Jeff Mills: el alienígena que fundó el techno
Ya ha soplado 63 velas, pero nadie en la música electrónica tiene más aura que Jeff Mills. Pionero indiscutible del techno, marcó el máximo de intensidad con las tormentas sonoras de Underground Resistance y luego se convirtió en un maestro experimental cuyo pulso no decae cuando acaricia la edad de jubilación. "Todavía hay trabajo que hacer", declaró hace unas semanas, aludiendo a su propia trayectoria y también a la tarea de preservar el género musical que ayudó a construir. "El escapismo está bien", explica, pero lamenta que el techno se haya vuelto previsible, "demasiado introvertido", con DJs jóvenes que mezclan "un sonido muy parecido durante toda la noche". Eso es todo lo contrario de su estilo, que construye con máxima precisión, sobre una habilidad de ambidiestro que le permitió entregar sesiones sobre fragmentos de 30 segundos y manejando hasta cinco platos, como muestra el hipnótico DVD "Exhibitionist" (2004), que publicó Advanced Music, sello del festival Sónar de Barcelona.
Mills nació en Detroit, Michigan, Estados Unidos, en 1963. Su padre era ingeniero civil y su madre modelo y ama de casa. A los diecinueve años consiguió trabajo en una radio de la ciudad y se dio a conocer como The Wizard ("El mago"). Pinchaba sobre todo hip-hop y música de baile, pero los directivos de la emisora le dieron presupuesto para moverse por toda la ciudad e informarles de qué nuevos sonidos se cocían entre el público más joven. Mills comenzó a pinchar en clubes antes de tener la edad legal para entrar. "Me metían a escondidas, ponía mi música y me sacaban por la puerta de atrás", recuerda.

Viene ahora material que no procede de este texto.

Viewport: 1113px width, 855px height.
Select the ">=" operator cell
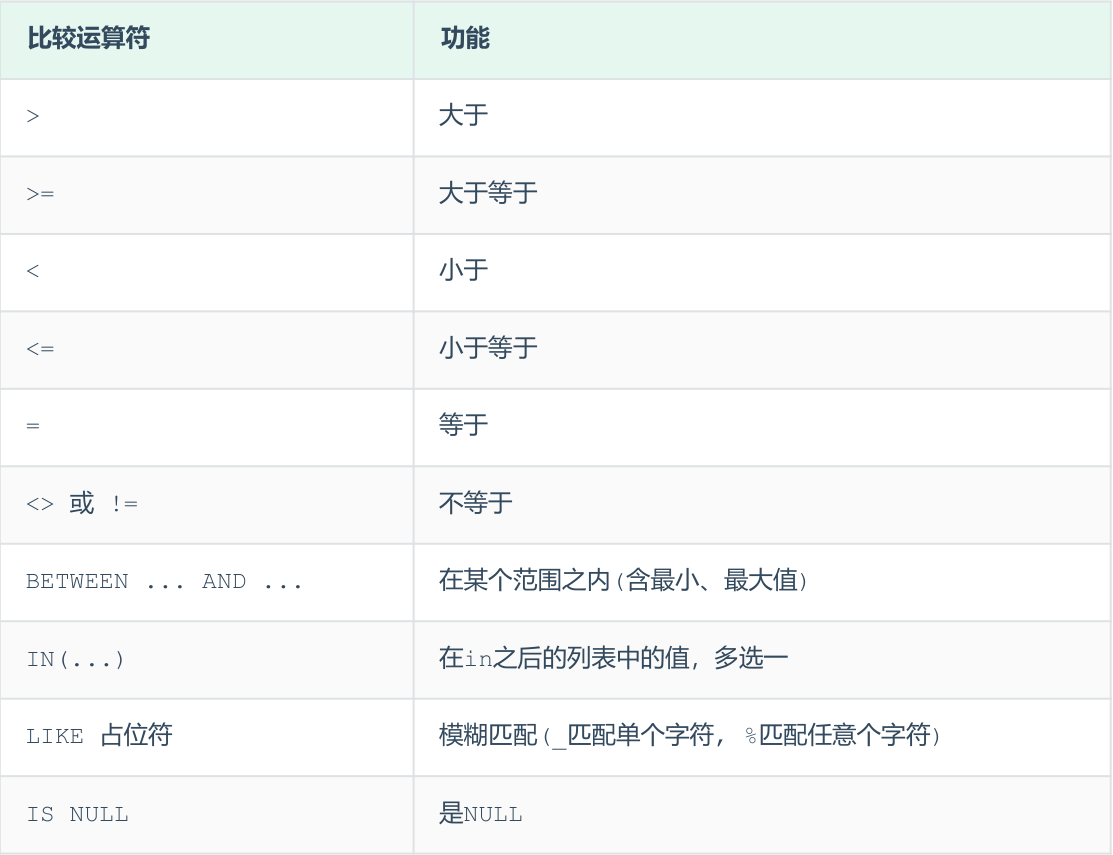point(41,194)
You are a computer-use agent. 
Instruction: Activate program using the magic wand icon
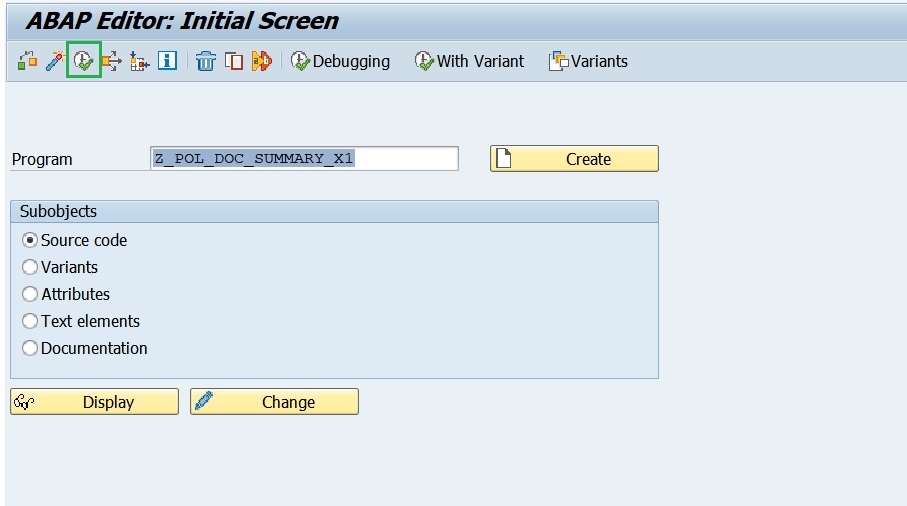pos(55,61)
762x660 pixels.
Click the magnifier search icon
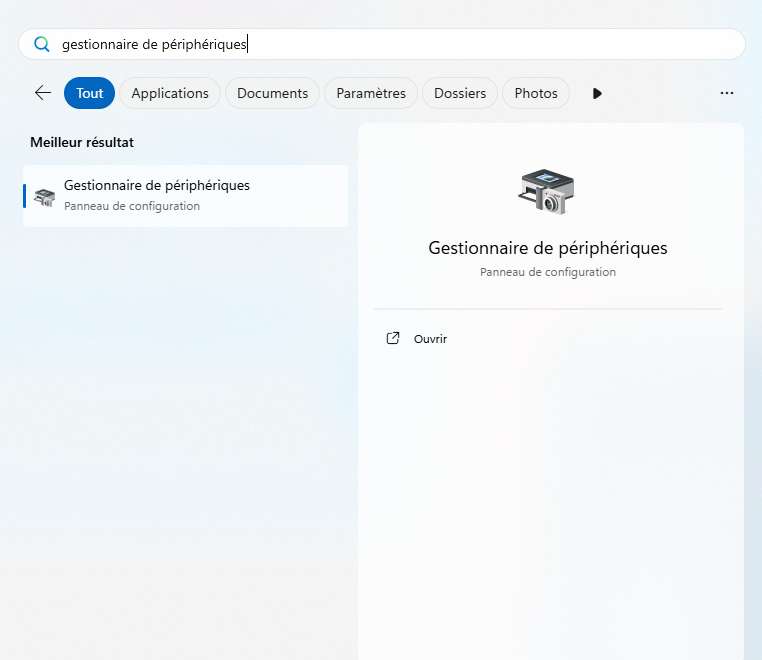(x=41, y=44)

Comenzó a hacerse un nombre con Underground Resistance, una guerrilla de techno extremo y firme estrategia anticomercial. Vestían ropa militar oscura, con los rostros tapados y creían en la brutalidad sonora como escape a la opresión. Estaban influidos por las ideas de libros como "El shock del futuro" (1970), de Alvin Toffler. En su manifiesto fundacional se describían como "un movimiento que busca el cambio a través de la revolución sónica", atacando a la industria “como ciertas frecuencias sonoras rompen el cristal". También advertían de su plan de ataque: "El techno es una música basada en la experimentación; es la música para el futuro de la raza humana. ¡Los llamados animales primitivos y las tribus humanas conocen esto desde hace miles de años! Urgimos a todos los hermanos y hermanas del underground a crear y trasmitir los tonos y las frecuencias sin importar cuan primitivos son sus medios. ¡Transmite este sonido y causa estragos en los programadores! Larga vida al underground ", proclamaban.
Se ha convertido ya en un tópico decir que la música de Jeff Mills sería perfecta para comunicarse con extraterrestres (incluso tiene cara de marciano). Lo mismo escribe una pieza inspirada en los anillos de saturno que inventa nuevas bandas sonoras para "Metropólis" (1927) o "La mujer en la luna" (1929), obras maestras mudas de Fritz Lang. Este año Mills está celebrando el 30 aniversario de "Live at the Liquid Room" (1996), su memorable sesión en Tokio, considerada una de las más perfectas de la historia. Mítica también fue su gira "Medium" (2003), donde reivindicaba las frecuencias y ritmos templados, proyectando frases de artistas e intelectuales en defensa de los matices y del color gris. Su himno más conocido, la adictiva "The bells" (1997), ayuda a comprender que su trabajo siempre ha sido transportarnos a otras dimensiones espacio-temporales (así en la tierra como en el Cosmos).
Hubo acontecimiento de su infancia que marcó su forma de mirar el mundo. Era el verano de 1963 y estallaron unos sangrientos disturbios raciales en Detroit. La ciudad se convirtió en un campo de batalla, hasta el punto de que los patios de los colegios eran utilizados como helipuertos para las fuerzas del orden. “Además era verano y costaba mantener a seis chicos encerrados en casa”, recuerda. Entonces su padre decidió llevarse a todos a ver la exposición universal de Montreal, dedicada al futurismo. El contraste entre la violencia de unos Estados Unidos todavía racistas y las posibilidades de la tecnología -viajar en monorraíl, las instalaciones multimedia interactivas, los edificios de vanguardia…-, quedó grabado a fuego para siempre en su cerebro infantil. Y así se forjó su visión de artista.